Exercise requirements: For the entries that follow, retype exactly the lines from the one containing "Identify the click" to the one containing "Postcode: (280, 324)", inclusive, and only those. Images stay out of the copy.

· · · ·

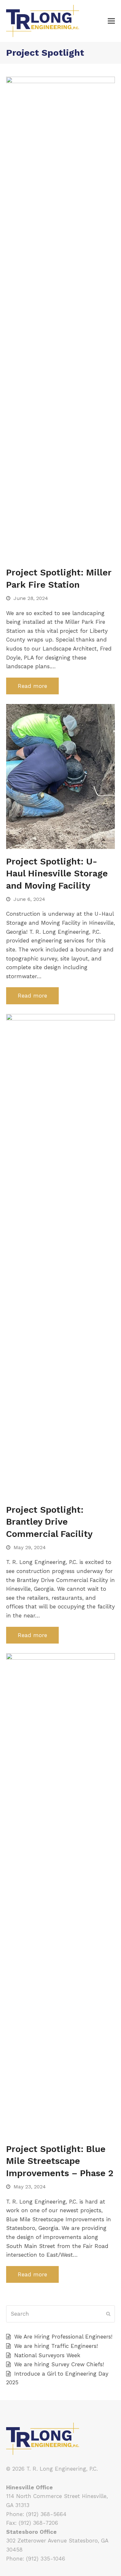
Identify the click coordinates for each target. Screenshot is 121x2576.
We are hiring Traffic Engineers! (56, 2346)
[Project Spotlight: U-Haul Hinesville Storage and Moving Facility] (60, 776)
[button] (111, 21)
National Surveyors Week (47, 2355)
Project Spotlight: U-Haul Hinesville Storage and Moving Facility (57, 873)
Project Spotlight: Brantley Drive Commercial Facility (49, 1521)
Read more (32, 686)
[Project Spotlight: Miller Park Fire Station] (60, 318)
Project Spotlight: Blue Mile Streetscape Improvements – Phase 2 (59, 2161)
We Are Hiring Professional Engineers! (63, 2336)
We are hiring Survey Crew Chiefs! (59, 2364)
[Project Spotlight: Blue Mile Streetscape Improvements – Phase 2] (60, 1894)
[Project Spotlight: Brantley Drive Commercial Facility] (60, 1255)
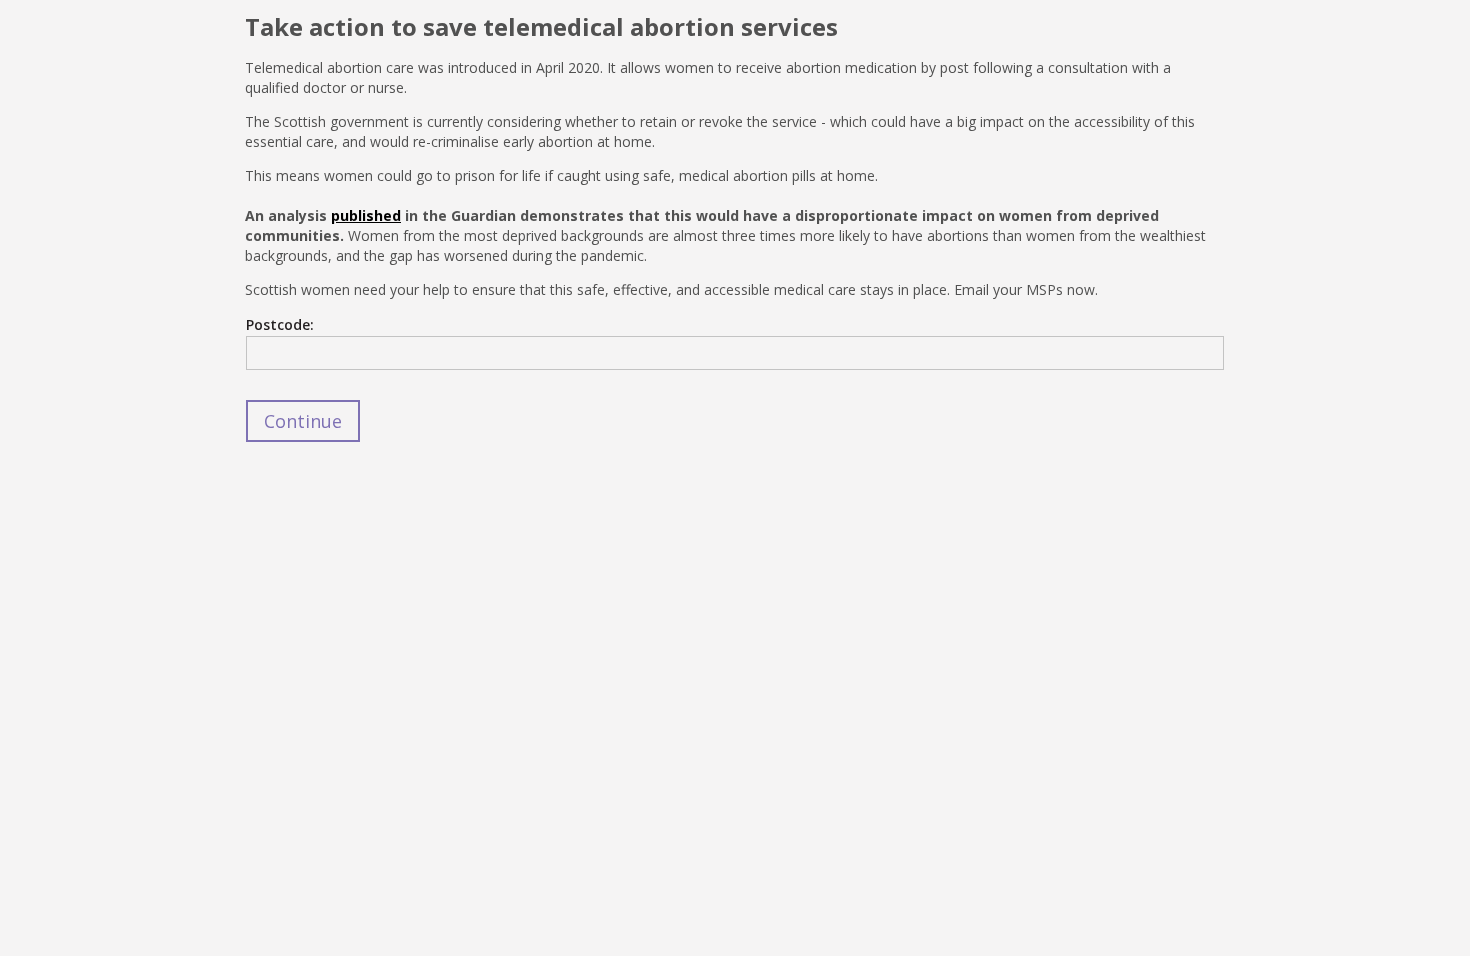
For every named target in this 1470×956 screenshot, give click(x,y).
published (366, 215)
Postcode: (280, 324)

· · · ·

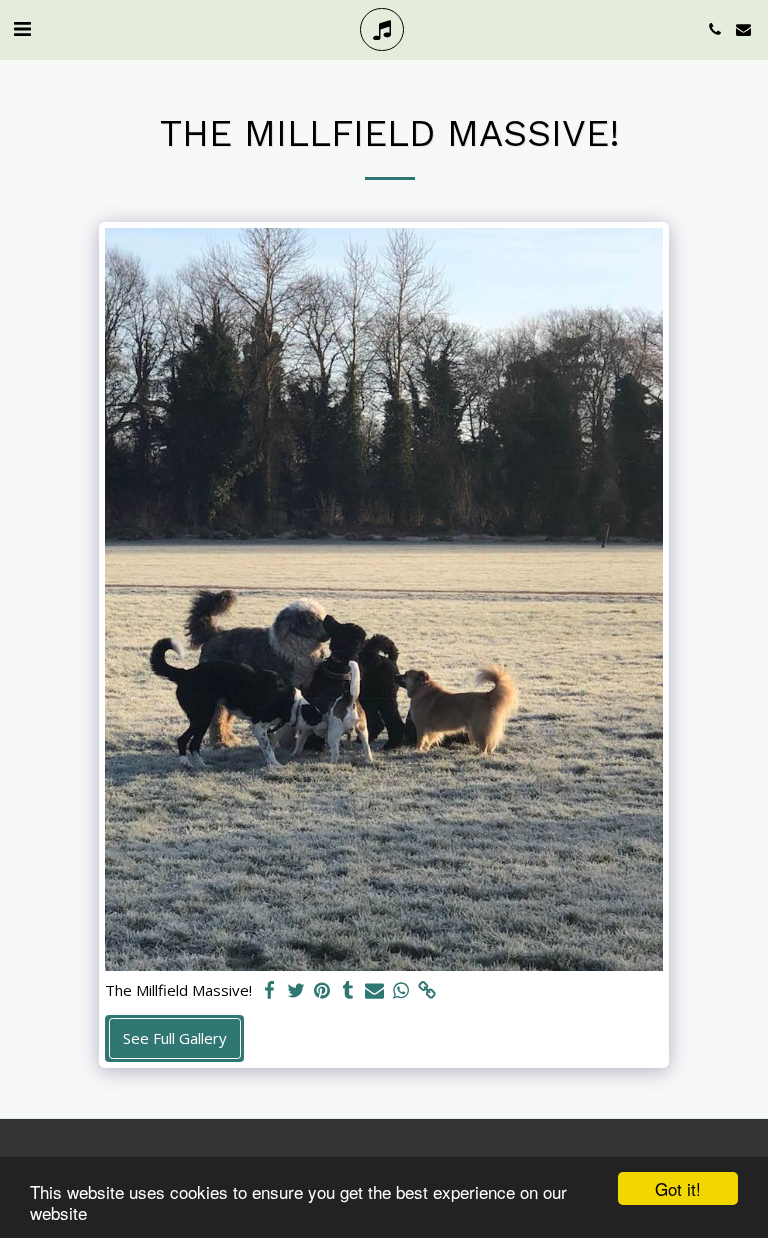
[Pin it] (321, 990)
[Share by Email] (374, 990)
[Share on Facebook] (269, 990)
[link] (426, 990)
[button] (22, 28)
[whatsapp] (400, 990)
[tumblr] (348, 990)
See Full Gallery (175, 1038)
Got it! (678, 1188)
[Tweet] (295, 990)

· · · ·

Response to this exercise:
Identify the click coordinates for each target. Screenshot is 121x2576.
We are hiring Traffic Engineers! (56, 2346)
[Project Spotlight: U-Haul Hinesville Storage and Moving Facility] (60, 776)
[button] (111, 21)
National Surveyors Week (47, 2355)
Project Spotlight: U-Haul Hinesville Storage and Moving Facility (57, 873)
Project Spotlight: Brantley Drive Commercial Facility (49, 1521)
Read more (32, 686)
[Project Spotlight: Miller Park Fire Station] (60, 318)
Project Spotlight: Blue Mile Streetscape Improvements – Phase 2 (59, 2161)
We Are Hiring Professional Engineers! (63, 2336)
We are hiring Survey Crew Chiefs! (59, 2364)
[Project Spotlight: Blue Mile Streetscape Improvements – Phase 2] (60, 1894)
[Project Spotlight: Brantley Drive Commercial Facility] (60, 1255)
For every named target in this 1470×956 screenshot, give click(x,y).
published (366, 215)
Postcode: (280, 324)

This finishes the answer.